December 16, 2012
FDA Approves New Drug For Treatment Of Rare Leukemia
redOrbit Staff & Wire Reports - Your Universe Online
In addition to being used to treat CML, it was also approved for use in adults suffering from Philadelphia chromosome-positive acute lymphoblastic leukemia (Ph+ ALL), Gever added. The approval was based on a single phase II trial, in which researchers reported "rates of major cytogenetic and hematologic responses to daily oral treatment with ponatinib ranged from 33% to 70%, depending on the disease subtype."
"Toxicities were generally mild, except for a few patients who experienced serious pancreatitis," he added.
Ponatinib's approval had been expected, though the product's label allows for broader use than some experts had anticipated, Andrew Pollack of the New York Times reported on Friday. Ariad's Iclusig is to be taken in tablet form once per day and will carry an annual cost of approximately $115,000.
“The approval of Iclusig is important because it provides a treatment option to patients with CML who are not responding to other drugs,” Dr. Richard Pazdur, director of the FDA's office of cancer drugs, said in a statement, according to Pollack. He added that the pharmaceutical company estimates that as many of 2,500 CML patients each year wind up seeking new treatment options, making them candidates for the newly approved medication.

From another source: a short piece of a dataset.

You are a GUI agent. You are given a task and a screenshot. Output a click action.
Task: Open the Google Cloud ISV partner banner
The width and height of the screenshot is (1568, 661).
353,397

Iclusig will carry a black box warning, which states that use of the drug could lead to liver toxicity and arterial thrombosis, Bloomberg News noted. As a result of that advisory, Ariad's stocks experienced their largest one-day decline since October 2008, falling 21% to $18.93 at the close of business Friday.
Cowen Group analyst Phil Nadeau told the news organization that investors "were surprised and disappointed" by the warning, which they believe could limit the use of ponatinib. In a research note, Nadeau said that he believes the health concerns might be exaggerated, and that physicians have called the drug "very well-tolerated." Nonetheless, the company hailed the agency's approval as a victory.
"Today´s FDA approval of Iclusig is an important advance in the treatment of patients with CML and Ph+ ALL who are resistant or intolerant to prior TKI therapy," Dr. Harvey J. Berger, chairman and CEO of ARIAD, said in a statement. "Within less than five years, we were able to bring Iclusig from the start of clinical development to U.S. approval, achieving a major milestone in ARIAD´s history. We have now transformed ARIAD into a commercial oncology company addressing major unmet medical needs for cancer patients."